Reutler se voila le visage et tomba sur un fauteuil.

— Oh ! Éric ! Éric ! Tais-toi ! Taisez-vous ! Je vous promets d’essayer de toutes les persuasions… Allez-vous-en, je vous en supplie ! Quel métier me faites-vous faire ?

Paul éclata de son rire cynique.

— Ça n’a pas d’importance ! C’est toujours divin le métier de dupe… Un peu plus, un peu moins… Quand tu en auras assez, viens me le dire, tu sais où je couche !

Et il s’éloigna, en pleurant de rage, mais point au sujet des victimes qu’il laissait derrière lui.
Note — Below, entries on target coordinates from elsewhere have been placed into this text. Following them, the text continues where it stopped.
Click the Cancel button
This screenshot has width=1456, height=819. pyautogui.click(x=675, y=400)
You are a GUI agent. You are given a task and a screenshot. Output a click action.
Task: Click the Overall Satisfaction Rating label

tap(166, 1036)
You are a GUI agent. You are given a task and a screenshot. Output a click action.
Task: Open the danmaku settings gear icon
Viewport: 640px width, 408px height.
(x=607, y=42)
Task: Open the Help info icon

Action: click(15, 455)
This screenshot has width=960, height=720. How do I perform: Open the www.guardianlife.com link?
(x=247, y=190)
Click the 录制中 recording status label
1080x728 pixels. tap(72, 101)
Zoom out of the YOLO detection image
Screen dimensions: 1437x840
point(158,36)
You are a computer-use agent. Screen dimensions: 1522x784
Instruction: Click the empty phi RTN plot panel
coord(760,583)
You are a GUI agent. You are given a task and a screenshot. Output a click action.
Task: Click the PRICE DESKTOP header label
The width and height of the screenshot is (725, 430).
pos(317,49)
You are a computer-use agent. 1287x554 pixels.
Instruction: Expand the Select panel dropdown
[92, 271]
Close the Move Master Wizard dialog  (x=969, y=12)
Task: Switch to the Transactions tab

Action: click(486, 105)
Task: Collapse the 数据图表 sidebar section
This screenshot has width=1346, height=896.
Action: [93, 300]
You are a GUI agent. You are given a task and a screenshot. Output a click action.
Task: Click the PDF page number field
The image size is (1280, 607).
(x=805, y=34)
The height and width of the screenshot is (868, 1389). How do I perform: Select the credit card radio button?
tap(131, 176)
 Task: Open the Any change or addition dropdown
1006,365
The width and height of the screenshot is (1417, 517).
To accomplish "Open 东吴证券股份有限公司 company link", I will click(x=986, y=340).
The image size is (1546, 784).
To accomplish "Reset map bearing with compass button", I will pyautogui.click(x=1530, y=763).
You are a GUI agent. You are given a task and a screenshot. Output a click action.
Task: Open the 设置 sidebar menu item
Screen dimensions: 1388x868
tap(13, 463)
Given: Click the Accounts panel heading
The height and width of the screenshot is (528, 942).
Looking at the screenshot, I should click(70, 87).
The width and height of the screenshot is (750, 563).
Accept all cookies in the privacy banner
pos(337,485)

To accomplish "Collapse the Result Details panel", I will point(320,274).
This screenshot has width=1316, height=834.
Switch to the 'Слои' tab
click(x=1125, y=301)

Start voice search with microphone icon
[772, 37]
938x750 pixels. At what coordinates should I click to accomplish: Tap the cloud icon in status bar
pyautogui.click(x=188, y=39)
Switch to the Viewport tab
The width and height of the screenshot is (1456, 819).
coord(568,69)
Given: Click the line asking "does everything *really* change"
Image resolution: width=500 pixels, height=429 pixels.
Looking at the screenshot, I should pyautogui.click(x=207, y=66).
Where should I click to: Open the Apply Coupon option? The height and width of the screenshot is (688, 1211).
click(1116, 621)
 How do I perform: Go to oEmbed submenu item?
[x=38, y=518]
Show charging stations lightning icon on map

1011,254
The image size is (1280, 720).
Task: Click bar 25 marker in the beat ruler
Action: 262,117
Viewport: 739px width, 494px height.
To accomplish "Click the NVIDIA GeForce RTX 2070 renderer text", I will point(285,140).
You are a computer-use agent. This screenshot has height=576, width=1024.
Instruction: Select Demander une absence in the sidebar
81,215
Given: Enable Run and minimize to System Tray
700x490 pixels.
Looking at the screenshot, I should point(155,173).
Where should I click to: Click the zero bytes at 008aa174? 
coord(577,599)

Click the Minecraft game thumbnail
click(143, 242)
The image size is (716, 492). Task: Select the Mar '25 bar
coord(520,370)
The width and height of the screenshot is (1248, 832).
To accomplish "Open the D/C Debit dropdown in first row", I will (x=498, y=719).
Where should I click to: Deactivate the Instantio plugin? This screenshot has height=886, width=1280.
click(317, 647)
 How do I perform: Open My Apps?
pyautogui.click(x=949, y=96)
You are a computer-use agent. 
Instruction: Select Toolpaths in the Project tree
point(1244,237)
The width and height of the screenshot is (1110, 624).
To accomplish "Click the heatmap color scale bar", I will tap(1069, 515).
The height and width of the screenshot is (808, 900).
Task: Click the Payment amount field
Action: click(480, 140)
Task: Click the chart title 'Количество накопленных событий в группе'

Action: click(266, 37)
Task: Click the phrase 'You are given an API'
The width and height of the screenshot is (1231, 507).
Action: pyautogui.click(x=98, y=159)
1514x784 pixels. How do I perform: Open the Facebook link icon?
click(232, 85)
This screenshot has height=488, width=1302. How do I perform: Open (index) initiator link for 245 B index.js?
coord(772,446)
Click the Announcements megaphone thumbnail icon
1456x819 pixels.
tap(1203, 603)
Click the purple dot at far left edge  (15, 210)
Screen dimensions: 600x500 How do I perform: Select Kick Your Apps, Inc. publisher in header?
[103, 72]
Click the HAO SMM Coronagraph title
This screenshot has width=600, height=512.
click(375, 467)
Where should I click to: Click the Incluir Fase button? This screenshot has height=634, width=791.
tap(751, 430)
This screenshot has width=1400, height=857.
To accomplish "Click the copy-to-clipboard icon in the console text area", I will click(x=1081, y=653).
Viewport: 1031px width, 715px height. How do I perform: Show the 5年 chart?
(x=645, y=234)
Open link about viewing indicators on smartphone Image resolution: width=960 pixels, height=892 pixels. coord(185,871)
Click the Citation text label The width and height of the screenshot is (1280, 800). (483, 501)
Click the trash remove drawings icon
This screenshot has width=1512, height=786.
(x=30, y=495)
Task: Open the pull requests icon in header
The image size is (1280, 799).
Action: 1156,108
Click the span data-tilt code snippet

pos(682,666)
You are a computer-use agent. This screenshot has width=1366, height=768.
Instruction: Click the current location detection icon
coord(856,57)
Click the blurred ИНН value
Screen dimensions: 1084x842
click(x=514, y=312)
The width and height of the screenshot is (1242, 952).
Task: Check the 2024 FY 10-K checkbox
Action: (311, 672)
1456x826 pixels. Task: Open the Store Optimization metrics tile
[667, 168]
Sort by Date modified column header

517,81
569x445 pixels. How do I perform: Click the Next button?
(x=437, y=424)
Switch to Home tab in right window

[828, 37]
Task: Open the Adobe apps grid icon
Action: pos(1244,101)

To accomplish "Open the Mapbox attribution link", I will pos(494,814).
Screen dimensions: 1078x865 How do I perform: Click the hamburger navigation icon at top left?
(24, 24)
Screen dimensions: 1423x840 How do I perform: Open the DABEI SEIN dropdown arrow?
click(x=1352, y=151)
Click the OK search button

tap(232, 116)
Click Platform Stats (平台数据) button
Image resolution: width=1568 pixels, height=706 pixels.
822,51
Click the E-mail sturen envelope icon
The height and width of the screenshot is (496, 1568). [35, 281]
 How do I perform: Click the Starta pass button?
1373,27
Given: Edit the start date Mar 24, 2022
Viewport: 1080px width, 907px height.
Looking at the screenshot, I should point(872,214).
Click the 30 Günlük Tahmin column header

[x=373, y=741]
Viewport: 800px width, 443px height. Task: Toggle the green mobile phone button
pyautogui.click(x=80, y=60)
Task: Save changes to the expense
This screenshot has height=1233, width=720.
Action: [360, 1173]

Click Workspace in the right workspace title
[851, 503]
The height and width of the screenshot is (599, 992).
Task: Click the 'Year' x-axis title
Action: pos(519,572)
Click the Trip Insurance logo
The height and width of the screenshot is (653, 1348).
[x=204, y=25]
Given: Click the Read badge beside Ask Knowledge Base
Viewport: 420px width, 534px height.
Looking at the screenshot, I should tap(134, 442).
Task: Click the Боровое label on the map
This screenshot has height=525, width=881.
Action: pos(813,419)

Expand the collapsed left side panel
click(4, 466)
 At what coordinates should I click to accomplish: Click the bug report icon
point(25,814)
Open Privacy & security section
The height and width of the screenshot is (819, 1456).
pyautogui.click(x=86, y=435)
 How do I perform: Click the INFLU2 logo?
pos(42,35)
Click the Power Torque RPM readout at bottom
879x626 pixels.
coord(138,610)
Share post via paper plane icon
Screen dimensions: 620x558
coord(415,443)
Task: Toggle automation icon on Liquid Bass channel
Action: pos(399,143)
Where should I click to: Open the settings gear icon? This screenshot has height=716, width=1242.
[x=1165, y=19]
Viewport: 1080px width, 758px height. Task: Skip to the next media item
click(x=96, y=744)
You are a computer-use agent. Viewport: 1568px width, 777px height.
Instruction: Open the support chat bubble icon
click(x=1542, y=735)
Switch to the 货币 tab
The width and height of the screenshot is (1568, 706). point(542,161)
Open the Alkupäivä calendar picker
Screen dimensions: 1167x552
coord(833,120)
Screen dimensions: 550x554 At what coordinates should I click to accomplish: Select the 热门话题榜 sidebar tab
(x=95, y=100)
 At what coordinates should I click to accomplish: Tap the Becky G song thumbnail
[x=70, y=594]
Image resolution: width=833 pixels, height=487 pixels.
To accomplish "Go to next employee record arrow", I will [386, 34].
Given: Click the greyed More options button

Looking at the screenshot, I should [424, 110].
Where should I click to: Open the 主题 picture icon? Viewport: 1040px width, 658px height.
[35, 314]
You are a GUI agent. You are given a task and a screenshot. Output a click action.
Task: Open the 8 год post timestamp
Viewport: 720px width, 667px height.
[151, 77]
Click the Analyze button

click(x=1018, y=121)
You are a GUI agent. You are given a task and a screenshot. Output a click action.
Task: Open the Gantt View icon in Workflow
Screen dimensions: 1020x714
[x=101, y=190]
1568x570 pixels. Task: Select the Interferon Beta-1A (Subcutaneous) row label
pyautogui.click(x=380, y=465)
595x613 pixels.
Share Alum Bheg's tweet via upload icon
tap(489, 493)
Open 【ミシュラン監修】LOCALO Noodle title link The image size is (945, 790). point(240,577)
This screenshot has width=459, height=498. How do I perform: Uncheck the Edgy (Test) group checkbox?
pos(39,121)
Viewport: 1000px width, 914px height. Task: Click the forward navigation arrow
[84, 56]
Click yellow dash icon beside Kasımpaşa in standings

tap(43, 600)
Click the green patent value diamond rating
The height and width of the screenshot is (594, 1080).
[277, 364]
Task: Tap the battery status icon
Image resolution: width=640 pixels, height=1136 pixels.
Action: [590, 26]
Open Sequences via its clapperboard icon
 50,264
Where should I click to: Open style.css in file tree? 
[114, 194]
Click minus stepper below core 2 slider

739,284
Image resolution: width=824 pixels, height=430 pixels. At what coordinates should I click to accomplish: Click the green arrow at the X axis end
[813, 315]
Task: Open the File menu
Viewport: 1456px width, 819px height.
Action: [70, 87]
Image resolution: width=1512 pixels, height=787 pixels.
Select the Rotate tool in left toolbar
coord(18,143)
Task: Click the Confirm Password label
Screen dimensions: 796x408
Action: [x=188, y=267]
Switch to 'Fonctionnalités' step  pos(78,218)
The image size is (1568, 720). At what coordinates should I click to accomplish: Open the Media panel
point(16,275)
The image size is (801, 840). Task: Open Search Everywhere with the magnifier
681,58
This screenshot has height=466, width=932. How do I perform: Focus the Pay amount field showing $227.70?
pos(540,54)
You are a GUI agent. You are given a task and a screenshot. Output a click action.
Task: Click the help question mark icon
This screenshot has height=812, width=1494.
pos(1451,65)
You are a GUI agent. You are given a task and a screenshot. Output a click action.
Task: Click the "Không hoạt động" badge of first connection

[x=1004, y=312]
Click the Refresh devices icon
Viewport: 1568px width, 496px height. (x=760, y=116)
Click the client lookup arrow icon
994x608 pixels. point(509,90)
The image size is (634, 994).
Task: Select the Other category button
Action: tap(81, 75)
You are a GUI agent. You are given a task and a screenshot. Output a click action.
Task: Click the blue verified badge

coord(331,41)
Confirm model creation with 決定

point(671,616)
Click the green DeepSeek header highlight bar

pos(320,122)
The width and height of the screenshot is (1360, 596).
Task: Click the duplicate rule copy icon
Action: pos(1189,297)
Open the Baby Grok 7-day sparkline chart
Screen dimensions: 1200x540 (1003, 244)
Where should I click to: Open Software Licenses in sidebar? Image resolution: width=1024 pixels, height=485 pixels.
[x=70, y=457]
Un frisson douloureux passa sur l’épiderme de Reutler, comme un glacial vent de mort, lorsqu’il vit entrer la jeune fille. Elle avait gratté doucement, cinq minutes après le départ de Paul, et ne recevant pas de réponse, elle s’était risquée, ne se doutant pas de leur nouvelle réconciliation. Elle souriait, très confuse, portant du linge, une pile de nappes blanches, car elle ne venait jamais sans le prétexte de son service. Elle remerciait, en s’effaçant de plus en plus devant lui. Reutler se dirigea vers la fenêtre où il frappa les vitres pour se donner une contenance indifférente. Il verrait, il réfléchirait… Cela ne pouvait pas se dire du haut de n’importe quelle phrase.